= Donald Chisholm Towner =

British painter (1903–1985)

Donald Chisholm Towner (born Eastbourne, East Sussex, England, 1903; died London 1985) was a collector and historian of British ceramics and painter. He is noted for his championship of creamware and his ground-breaking studies of this ceramic type in particular.

== Early life ==
Donald Towner was born in Eastbourne in 1903, the youngest of four boys. His father William was a teacher and amateur artist who inspired his interest in nature and art. Donald's great-uncle, John Chisolm Towner, enabled through a legacy the founding of the Towner Art Gallery in Eastbourne.

Donald Towner went to school as a boarder in 1915 at Southdown College, Willingdon and the attended Eastbourne Municipal School, where he first met Eric Ravilious, later gaining a scholarship to the Eastbourne School of Art with Ravilious in 1920. He also attended life drawing classes at Brighton School of Art. Both Towner and Ravilious received further scholarships in 1923 to study at the Royal College of Art in London, graduating with a Diploma in 1926.

== Early career as an artist ==
After graduation from the Royal College of Art, Towner-based himself in London where he first took a studio in Mornington Crescent. He then moved to Holly Hill in Hampstead in 1927 with his mother, who had sold the family home in Eastbourne and bought a house there. He rented a studio nearby and stayed at Holly Hill for ten years before moving to 8 Church Row, Hampstead in 1937, a terrace house dating to the early eighteenth century. It was at Church Row that Towner first came to appreciate antiques and developed his love for British pottery.

His first one-man exhibition was held at the Leicester Galleries, Leicester Square, London in 1938.

== Second World War ==
Towner spent the war years between 1939 and 1945 in the South Downs where he combined agricultural work with commissions for paintings from Bibby, an animal feed company and local farmers. In 1943 he took charge of the Art School at Christ's Hospital, Horsham where he stayed until the end of the war.

Towner painted mainly in oil, using watercolour for sketches. He is perhaps best known for his paintings of buildings and street scenes, but he also painted nature in an around the South Downs where he grew up and spent the war years, as well as country houses in the region and a few portrait paintings. Several representative works are to be found in UK public collections.

== Beginnings as a collector ==
Towner's interest in collecting ceramics is thought to have started in earnest once he returned to his home at 8 Church Row, Hampstead after the war. A next-door neighbour was Egan Mew, a noted collector and writer of the time and it is possible he guided Towner's early interests. Towner also knew Lord Shelburne, a collector of British and European ceramics whose home at Hinton Ampner he painted a number of times in the 1930s.

== Ceramic historian ==
Donald Towner is today chiefly remembered as an historian of ceramics and in particular for his championship of creamware and his ground-breaking studies of this ceramic type. It has been noted that ‘before Donald Towner there was little or no collective use of the term creamware’. His first book, English Cream-Coloured Earthenware, published in 1957, was the first study devoted to the subject. This was later substantially revised as Creamware in 1978. In 1963 he published The Leeds Pottery, an important study of Leeds-produced creamware.

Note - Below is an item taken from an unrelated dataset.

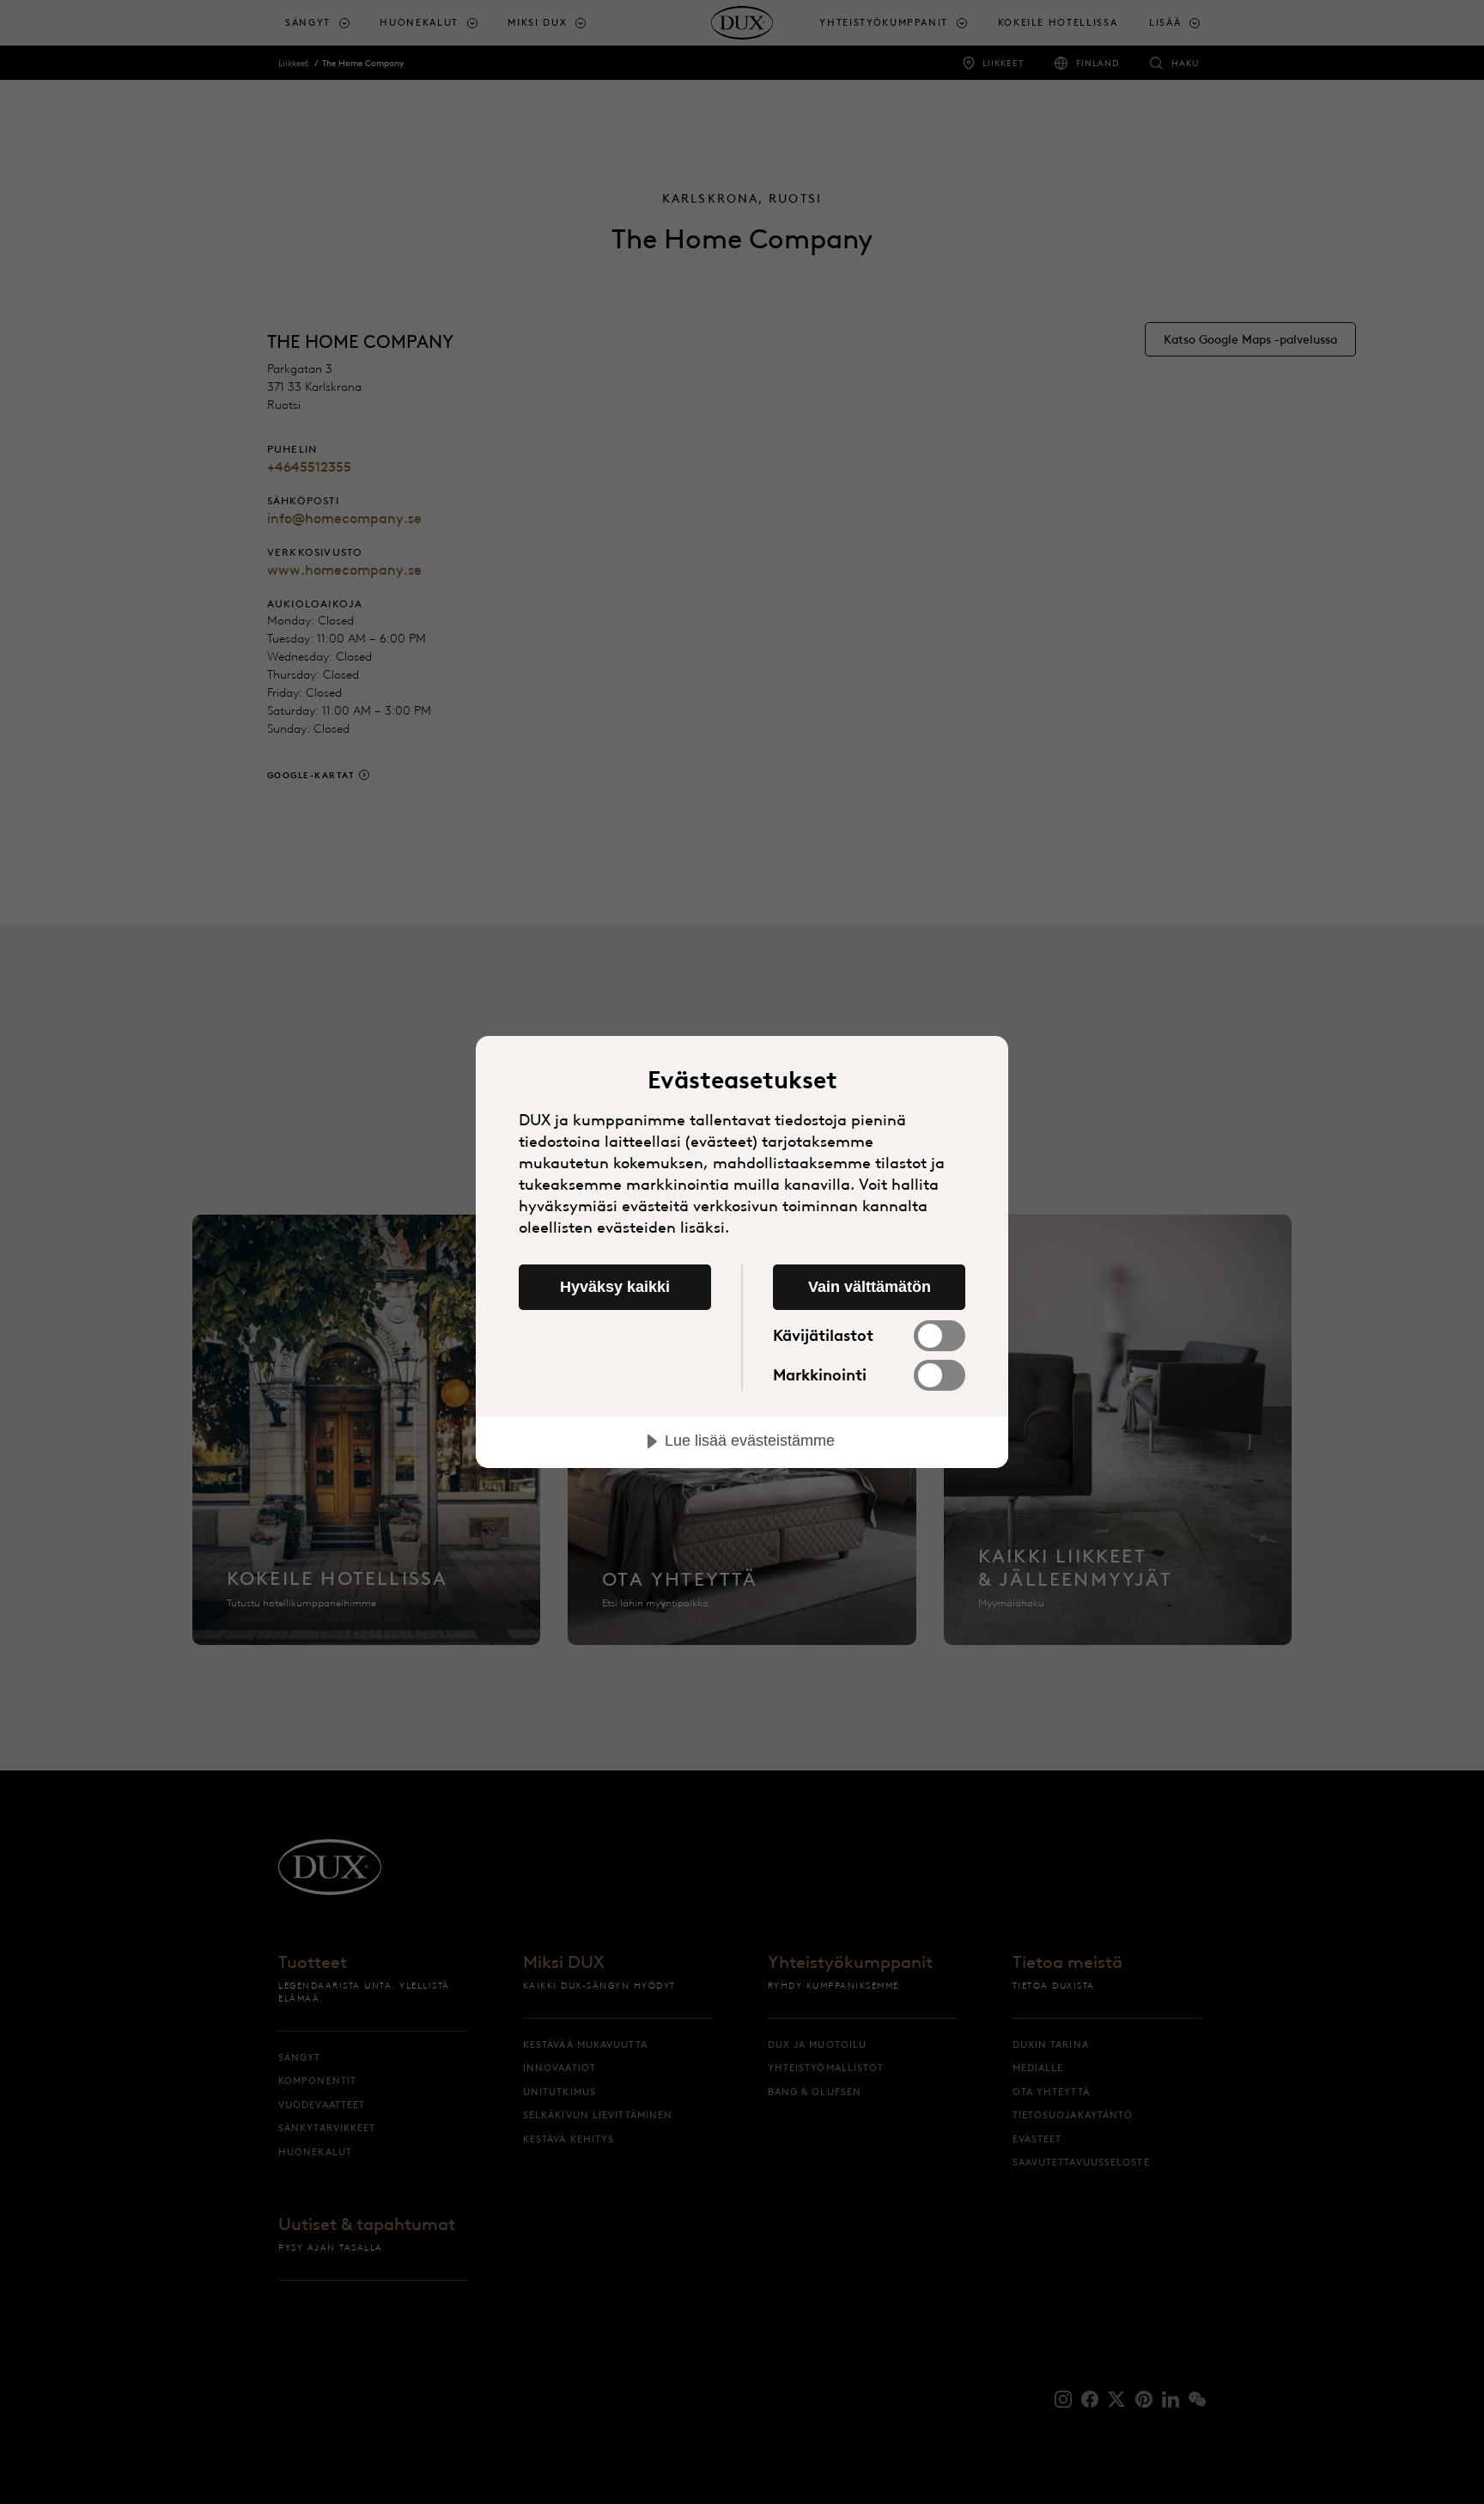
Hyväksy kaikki (615, 1286)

Scholars have since gone on to develop his ideas and sometimes challenge his conclusions whilst considerable progress has been made in identifying individual factory output or even individual potters. However, he remains the acknowledged authority of his day.

In 1947 he was elected a member of the English Ceramic Circle, a body devoted to the research of ceramic history (founded in 1927 as the English Porcelain Circle and renamed in 1931), and was for many years a Vice President of the London-based organisation. In 1977 he produced a catalogue in celebration of the ECC's Golden Jubilee together with Robert Charleston, formerly keeper of ceramics at the Victoria and Albert Museum, London.

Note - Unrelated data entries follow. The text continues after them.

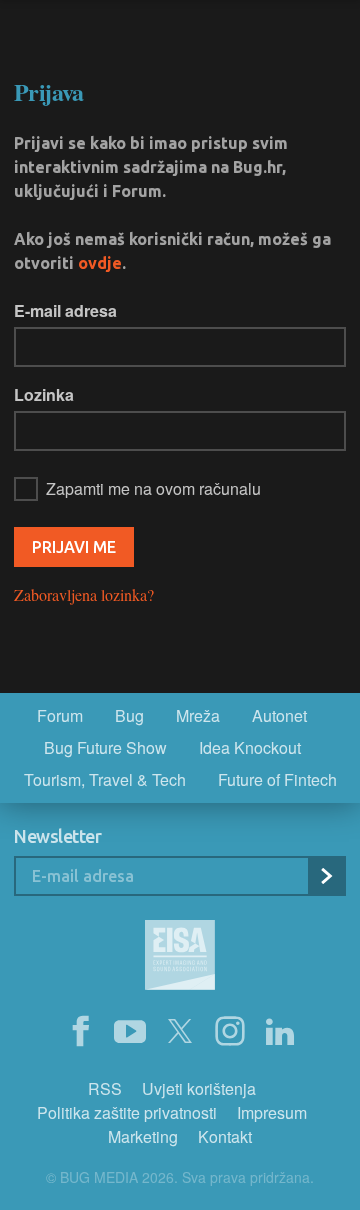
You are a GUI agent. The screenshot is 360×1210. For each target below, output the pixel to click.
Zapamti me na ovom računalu (153, 488)
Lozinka (44, 394)
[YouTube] (130, 1032)
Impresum (272, 1112)
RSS (105, 1088)
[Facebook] (80, 1032)
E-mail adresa (65, 310)
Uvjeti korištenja (199, 1088)
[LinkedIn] (280, 1032)
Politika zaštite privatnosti (127, 1112)
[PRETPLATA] (326, 876)
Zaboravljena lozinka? (84, 594)
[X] (180, 1032)
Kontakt (225, 1136)
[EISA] (180, 958)
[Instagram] (230, 1032)
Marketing (143, 1136)
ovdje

Donald Towner continued to paint, exhibit and teach art throughout his life. In 1979 he published a memoir entitled Recollections of a Landscape Painter & Pottery Collector: an Autobiography. He died in 1985.

== Bibliography: Works by Donald Towner ==
English Cream-Coloured Earthenware, London, Faber & Faber, 1957 ISBN 978-0571028795

Creamware, London, Faber & Faber, 1978. ISBN 0-571-04964-8 (A fully revised edition of Towner 1957.)

The Leeds Pottery, London, Cory, Adams & Mackay 1963.

(With R J Charleston) English Ceramics, 1580-1830: A commemorative catalogue to celebrate the 50th Anniversary of the English Ceramic Circle, 1927-1977. London, Sotheby Parke Bernet, 1977.

Towner, Donald C (1979). "Recollections of a landscape painter and pottery collector: an autobiography."